§ **Page text**
Bali property heats up as Asian investors chase high rental yields in post-Covid revival
Investors from Hong Kong and Singapore, where rental yields stand in the low single digits, are showing particular interest in Bali property.
Both places are similar “in that they’re very high-ticket, low-yield markets, whereas Bali is low-ticket, high-yield”, said James Hartshorn, CEO and co-founder at Palm Developments, a Hong-Kong based developer with a growing Bali portfolio.
Affluent buyers are increasingly drawn to the south of the island, particularly on the arid Bukit peninsula, where properties are yielding 15 to 18 per cent a year, he said.
The market is buoyed by an influx of international tourists after Indonesia scrapped its pandemic travel restrictions and eased visa rules in 2022. In April, Bali welcomed 503,194 foreign visitors, up by more than 7 per cent from March and 22 per cent from a year ago, according to official data.

§ **Data**
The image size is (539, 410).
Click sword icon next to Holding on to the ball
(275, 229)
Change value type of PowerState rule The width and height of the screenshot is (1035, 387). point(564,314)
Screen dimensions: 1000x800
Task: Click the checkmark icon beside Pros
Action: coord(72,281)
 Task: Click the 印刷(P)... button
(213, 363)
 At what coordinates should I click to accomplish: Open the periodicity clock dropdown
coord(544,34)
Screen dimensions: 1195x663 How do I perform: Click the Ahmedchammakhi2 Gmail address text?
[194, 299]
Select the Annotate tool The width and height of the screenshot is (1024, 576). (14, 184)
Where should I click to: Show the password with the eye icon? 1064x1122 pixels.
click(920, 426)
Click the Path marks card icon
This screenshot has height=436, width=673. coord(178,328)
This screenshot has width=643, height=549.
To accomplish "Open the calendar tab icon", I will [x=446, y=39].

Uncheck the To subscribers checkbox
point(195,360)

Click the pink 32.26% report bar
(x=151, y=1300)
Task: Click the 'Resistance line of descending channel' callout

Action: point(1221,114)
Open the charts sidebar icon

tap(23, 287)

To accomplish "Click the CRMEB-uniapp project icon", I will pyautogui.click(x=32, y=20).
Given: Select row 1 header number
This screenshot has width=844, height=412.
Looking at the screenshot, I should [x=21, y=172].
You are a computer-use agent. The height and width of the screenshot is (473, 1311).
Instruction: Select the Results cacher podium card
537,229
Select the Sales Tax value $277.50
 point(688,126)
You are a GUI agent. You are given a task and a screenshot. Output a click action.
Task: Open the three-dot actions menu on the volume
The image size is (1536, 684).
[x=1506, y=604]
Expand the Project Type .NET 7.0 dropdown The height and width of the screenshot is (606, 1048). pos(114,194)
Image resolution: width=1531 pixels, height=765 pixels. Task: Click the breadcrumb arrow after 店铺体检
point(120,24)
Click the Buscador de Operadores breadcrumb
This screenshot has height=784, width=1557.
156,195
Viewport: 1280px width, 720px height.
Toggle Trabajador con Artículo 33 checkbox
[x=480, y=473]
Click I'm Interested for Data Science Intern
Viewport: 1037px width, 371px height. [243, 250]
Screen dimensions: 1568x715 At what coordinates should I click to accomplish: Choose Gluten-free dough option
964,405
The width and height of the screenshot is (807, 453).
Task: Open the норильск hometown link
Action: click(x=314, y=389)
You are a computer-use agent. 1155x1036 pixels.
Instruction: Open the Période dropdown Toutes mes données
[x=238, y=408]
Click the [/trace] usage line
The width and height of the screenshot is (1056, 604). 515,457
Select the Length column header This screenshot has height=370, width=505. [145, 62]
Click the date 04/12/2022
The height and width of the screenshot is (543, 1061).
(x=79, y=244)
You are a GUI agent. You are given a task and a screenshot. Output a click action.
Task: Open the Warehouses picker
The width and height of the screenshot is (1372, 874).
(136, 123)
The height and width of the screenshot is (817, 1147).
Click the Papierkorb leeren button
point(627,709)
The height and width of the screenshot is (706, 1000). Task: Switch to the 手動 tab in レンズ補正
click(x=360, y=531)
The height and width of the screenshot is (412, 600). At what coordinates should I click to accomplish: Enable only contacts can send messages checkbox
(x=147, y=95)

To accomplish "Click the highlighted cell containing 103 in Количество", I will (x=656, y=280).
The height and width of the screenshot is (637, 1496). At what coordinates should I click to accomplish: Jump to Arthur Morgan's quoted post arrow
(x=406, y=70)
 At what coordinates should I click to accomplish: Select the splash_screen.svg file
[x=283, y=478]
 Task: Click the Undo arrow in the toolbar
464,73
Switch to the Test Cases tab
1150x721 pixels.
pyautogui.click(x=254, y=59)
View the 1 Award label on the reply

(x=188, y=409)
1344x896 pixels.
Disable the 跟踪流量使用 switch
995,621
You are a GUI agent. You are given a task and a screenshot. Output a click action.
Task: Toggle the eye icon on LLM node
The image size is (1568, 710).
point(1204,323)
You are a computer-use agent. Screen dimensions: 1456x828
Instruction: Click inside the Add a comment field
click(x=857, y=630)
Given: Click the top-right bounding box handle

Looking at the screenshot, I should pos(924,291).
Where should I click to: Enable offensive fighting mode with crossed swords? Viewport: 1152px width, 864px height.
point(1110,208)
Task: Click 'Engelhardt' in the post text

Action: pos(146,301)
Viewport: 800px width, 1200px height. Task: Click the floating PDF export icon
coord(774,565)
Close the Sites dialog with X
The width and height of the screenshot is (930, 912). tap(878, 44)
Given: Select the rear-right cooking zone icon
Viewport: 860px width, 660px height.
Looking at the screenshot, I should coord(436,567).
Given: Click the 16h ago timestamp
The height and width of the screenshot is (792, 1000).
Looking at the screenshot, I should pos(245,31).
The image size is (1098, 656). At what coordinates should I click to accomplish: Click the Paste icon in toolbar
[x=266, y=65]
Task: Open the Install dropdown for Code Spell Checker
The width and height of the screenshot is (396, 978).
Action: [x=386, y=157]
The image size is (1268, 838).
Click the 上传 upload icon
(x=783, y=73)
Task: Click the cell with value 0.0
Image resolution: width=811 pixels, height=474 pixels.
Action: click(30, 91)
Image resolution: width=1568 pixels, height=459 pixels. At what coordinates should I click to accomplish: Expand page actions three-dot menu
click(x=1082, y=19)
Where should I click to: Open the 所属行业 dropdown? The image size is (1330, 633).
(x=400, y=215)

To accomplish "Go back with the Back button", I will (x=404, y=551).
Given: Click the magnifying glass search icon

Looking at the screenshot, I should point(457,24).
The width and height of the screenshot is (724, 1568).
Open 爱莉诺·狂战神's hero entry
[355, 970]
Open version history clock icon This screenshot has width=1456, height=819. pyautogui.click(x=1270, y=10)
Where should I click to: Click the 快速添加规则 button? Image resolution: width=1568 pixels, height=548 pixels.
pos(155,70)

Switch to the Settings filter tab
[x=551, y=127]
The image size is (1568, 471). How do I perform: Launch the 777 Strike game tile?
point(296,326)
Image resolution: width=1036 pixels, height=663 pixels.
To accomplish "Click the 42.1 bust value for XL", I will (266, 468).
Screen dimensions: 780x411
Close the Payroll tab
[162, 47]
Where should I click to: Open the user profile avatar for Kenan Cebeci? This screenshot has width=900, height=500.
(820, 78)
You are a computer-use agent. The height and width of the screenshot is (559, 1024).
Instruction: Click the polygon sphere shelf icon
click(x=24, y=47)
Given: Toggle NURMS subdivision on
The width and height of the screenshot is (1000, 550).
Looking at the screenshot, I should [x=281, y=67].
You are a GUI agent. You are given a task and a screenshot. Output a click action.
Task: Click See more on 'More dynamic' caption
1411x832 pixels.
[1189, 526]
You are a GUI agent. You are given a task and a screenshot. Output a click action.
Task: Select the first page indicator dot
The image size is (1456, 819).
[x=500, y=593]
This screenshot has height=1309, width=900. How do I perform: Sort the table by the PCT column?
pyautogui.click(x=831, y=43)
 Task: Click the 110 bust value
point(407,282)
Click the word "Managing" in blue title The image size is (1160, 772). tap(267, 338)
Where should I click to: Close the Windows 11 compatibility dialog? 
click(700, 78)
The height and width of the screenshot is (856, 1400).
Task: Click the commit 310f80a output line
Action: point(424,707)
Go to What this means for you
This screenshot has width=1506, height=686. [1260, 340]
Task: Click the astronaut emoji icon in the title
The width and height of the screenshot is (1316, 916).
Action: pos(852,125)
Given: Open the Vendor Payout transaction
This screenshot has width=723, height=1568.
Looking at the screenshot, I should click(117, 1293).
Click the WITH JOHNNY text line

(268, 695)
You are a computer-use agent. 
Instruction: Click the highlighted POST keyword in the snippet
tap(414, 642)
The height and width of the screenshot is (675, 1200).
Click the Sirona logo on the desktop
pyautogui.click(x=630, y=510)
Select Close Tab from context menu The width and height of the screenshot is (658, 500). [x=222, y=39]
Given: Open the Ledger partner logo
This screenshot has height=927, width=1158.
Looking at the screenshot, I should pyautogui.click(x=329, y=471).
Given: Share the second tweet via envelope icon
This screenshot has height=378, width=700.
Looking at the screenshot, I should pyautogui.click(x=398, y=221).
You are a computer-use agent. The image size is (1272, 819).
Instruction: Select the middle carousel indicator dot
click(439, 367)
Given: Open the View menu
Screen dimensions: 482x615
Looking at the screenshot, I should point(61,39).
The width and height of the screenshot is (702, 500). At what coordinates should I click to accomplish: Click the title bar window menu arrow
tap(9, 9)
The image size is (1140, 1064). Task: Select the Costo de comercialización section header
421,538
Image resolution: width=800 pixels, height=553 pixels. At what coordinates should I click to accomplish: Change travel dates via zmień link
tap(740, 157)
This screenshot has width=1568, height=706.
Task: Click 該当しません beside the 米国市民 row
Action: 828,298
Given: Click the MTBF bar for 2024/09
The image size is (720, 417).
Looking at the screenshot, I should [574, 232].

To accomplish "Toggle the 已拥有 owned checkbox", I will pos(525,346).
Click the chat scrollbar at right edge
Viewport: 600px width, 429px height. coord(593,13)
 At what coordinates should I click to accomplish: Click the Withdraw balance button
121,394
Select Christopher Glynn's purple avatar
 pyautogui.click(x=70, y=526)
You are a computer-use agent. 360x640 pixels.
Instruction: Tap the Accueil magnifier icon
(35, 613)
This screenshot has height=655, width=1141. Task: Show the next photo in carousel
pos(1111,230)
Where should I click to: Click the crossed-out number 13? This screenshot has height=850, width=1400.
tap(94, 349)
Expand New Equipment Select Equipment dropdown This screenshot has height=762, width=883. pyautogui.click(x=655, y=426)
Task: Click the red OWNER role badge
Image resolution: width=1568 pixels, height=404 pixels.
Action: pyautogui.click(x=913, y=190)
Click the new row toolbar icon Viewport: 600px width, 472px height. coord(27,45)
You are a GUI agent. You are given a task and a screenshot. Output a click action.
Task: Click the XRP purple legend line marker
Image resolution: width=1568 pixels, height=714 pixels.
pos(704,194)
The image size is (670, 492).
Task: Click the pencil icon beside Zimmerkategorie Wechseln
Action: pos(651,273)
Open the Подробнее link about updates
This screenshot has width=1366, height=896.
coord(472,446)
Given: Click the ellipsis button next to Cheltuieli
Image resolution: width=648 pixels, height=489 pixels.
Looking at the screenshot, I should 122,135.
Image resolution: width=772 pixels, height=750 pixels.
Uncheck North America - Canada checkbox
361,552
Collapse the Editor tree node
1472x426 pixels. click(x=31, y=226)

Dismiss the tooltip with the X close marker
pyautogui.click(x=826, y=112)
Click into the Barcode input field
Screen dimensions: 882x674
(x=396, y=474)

§ **Work request 1**
Answer these questions using the article on Bali property:
(a) What position does James Hartshorn hold at Palm Developments?
(b) What annual yield are properties on the Bukit peninsula producing?
(c) How many foreign visitors did Bali receive in April?
§ **Work request 2**
List every place name that appears in the article on Bali property, giving each one once.
§ **Work request 3**
Extend the article on Bali property by writing what comes next after its final sentence.

§ **Task result 1**
(a) He is CEO and co-founder.
(b) They are yielding 15 to 18 percent a year.
(c) Bali received 503,194 foreign visitors.

§ **Task result 2**
Bali, Hong Kong, Singapore, Bukit peninsula, Indonesia

§ **Task result 3**
Bali also attracts domestic migrants who are drawn to the region’s infrastructure and burgeoning tech scene, according to Widya Lestaluhu, head of the Hong Kong office at Benham & Reeves, a London-based property agent.
“People tend to forget that Bali is just a small part of Indonesia, which has the fourth-largest population in the world,” she said. “The local migration to Bali can prop up the island’s rental yields and support capital growth.”
John Truong, a 38-year-old British national working in finance in Hong Kong, said he bought a villa in Bali in the US$200,000 to US$250,000 range last September to tap the island’s higher investment returns.
According to Truong’s research, the return on investment in Bali was about 15 to 20 per cent at the time, compared to 2 per cent in Hong Kong, 4 to 6 per cent in Malaysia and Vietnam, and 8 per cent in Thailand, he said.